We'll start with the misses:
1. It's interesting that some of these misses are from the same outfit as a member of the hits list. First miss is the top from my March outfit.
I really like this top. It's cute, fits well and I never, ever wear it. It doesn't even cross my mind when I'm trying to come up with something to wear. I'm not ready to get rid of it just yet though. I'm dragging it to the front of the wardrobe to see if it grabs me in the next couple of months. If not, it will be going.
2. The trousers from April's outfit. I was (and still am) pretty inexperienced in the mystical art of fitting pants. These were unsuccessful at first, improved with alteration, but still not to a standard that I'm happy with.

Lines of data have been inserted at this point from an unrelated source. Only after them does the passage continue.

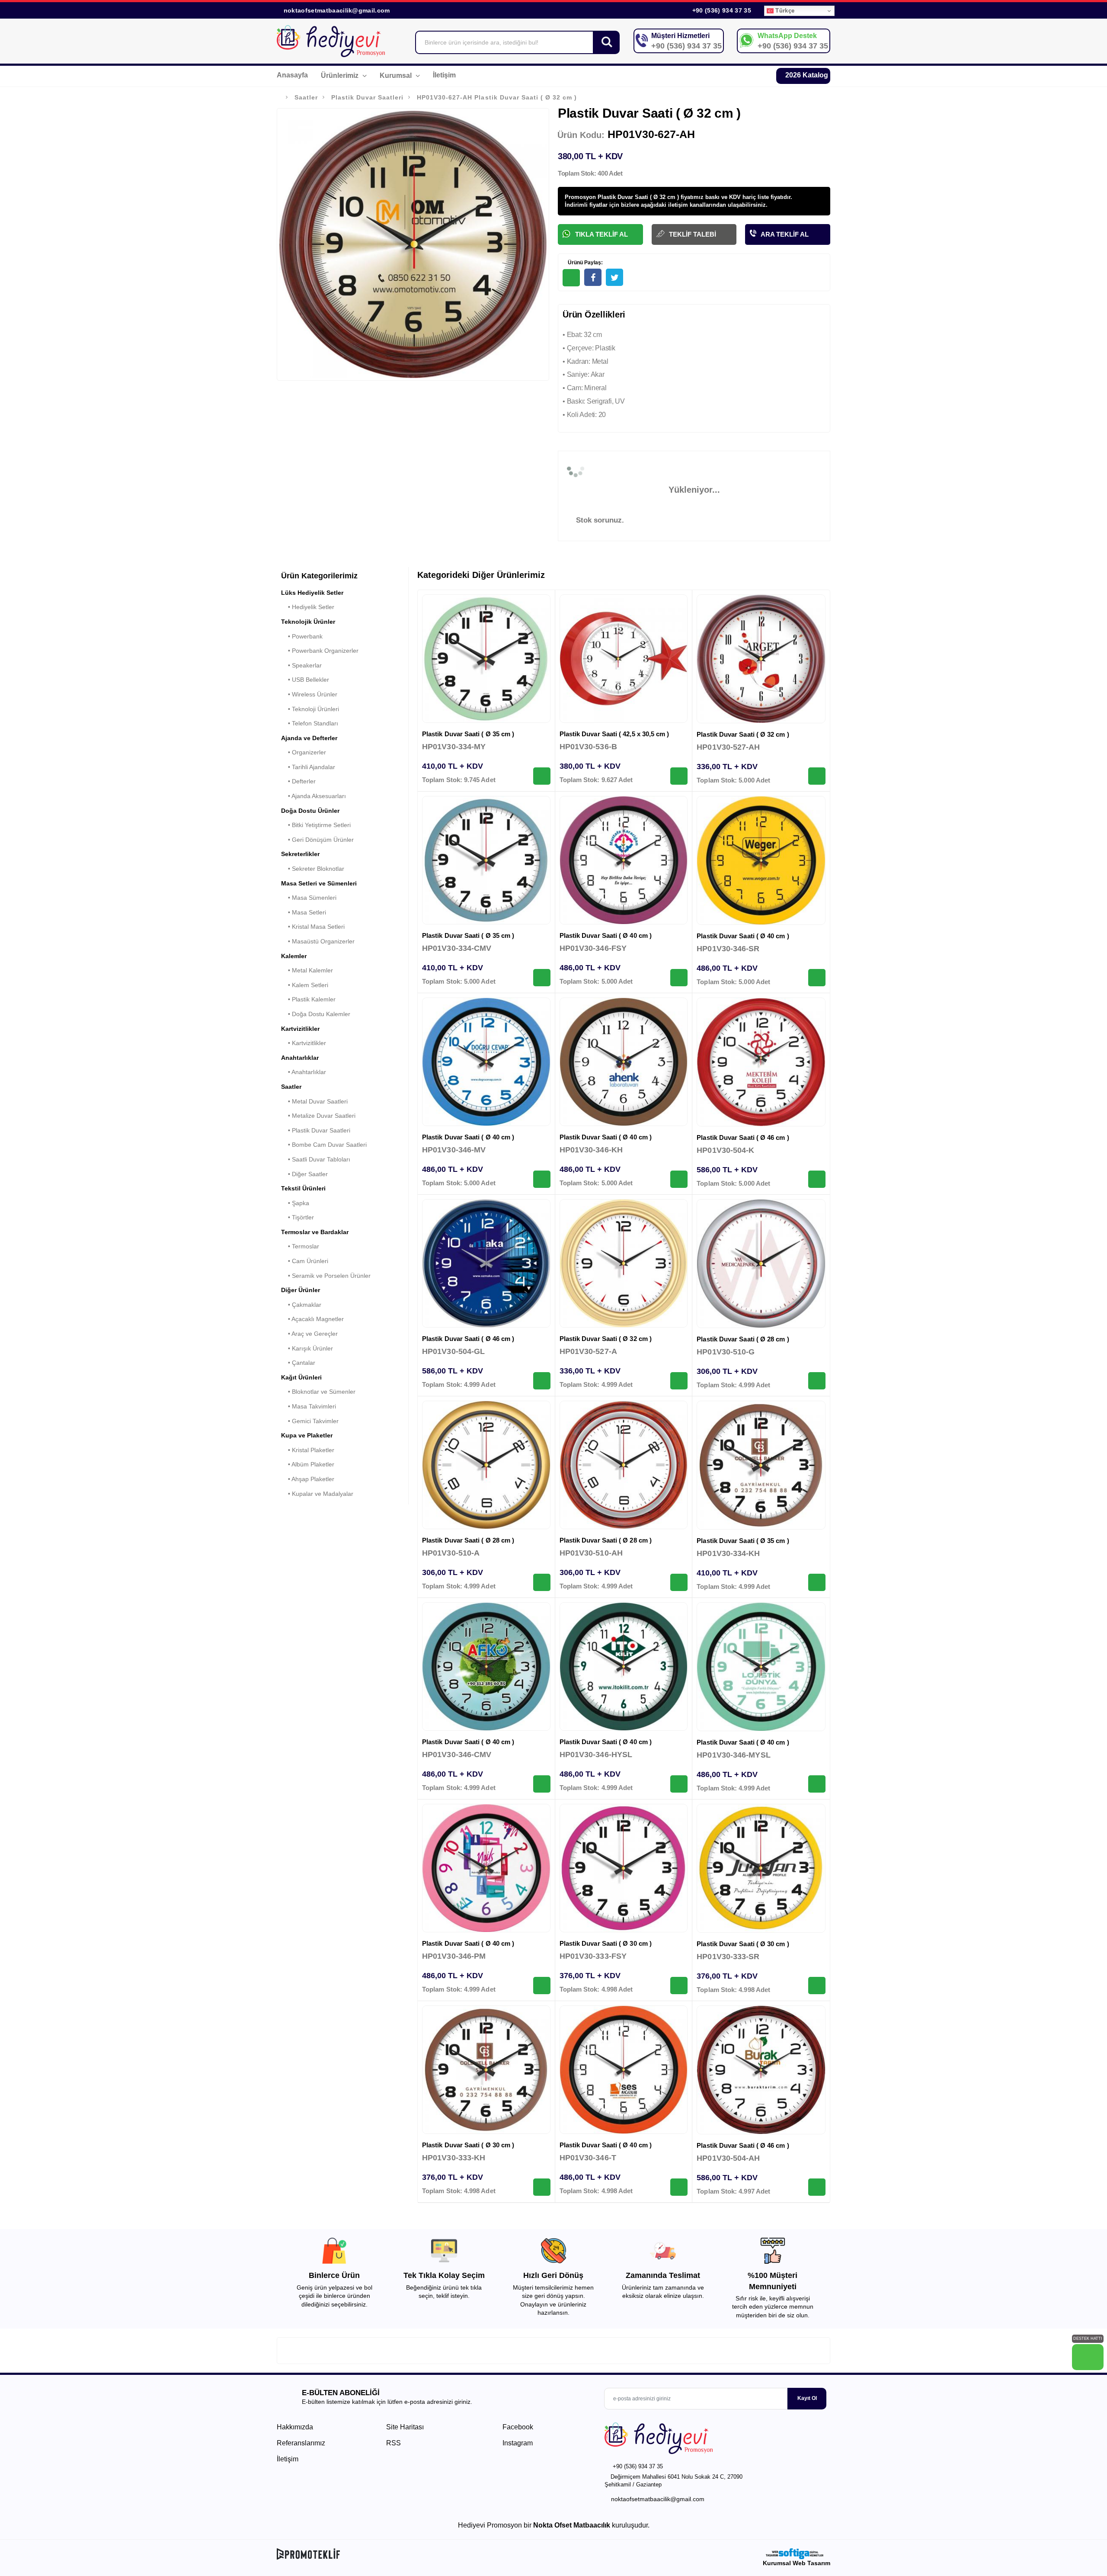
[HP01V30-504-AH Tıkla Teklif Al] (816, 2187)
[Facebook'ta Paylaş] (592, 277)
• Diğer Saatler (304, 1174)
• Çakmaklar (301, 1304)
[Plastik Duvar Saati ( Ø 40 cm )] (624, 860)
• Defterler (298, 781)
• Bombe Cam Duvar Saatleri (324, 1144)
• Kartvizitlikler (303, 1042)
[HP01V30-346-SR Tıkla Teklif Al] (816, 977)
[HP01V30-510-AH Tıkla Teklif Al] (679, 1582)
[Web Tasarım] (796, 2553)
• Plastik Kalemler (308, 999)
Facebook (517, 2427)
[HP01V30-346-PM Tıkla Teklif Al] (541, 1985)
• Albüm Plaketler (307, 1464)
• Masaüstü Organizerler (318, 941)
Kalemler (294, 956)
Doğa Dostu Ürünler (310, 810)
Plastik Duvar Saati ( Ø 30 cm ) (606, 1943)
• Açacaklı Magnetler (312, 1318)
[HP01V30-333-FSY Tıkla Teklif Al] (679, 1985)
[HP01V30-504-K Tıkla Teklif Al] (816, 1179)
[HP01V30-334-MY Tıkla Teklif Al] (541, 776)
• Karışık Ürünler (307, 1348)
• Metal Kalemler (307, 970)
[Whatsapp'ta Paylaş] (571, 277)
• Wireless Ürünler (309, 694)
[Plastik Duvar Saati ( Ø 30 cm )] (624, 1868)
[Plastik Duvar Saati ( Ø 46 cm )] (761, 1062)
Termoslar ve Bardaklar (315, 1232)
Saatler (306, 97)
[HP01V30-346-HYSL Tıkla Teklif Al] (679, 1784)
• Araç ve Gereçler (309, 1333)
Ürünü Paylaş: (584, 263)
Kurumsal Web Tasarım (796, 2563)
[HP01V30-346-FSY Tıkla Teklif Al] (679, 977)
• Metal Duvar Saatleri (314, 1101)
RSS (393, 2443)
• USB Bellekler (305, 679)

3. May's shirt. I knew that I would be making several sleeveless shirts this year. This was the first and by far the least successful. The armhole facings flip out constantly, I prefer bias binding facings for casual shirts now. The collar band hasn't caught the facing so that bunches and flips out at the neck too. These are things that are relatively easy to fix, but the fact that I haven't bothered tells me that I'm not in love with it.
4. The jeans I made for July. Learned some big lessons on these ones. Denim too stretchy, pattern a bit dodgy, finishing a bit rushed. The fit is a little off, but nothing too bad, until they've been worn half a day and they sag like crazy. I also botched the trimming of the zipper and live in fear that I'll zip up too enthusiastically and it will come away.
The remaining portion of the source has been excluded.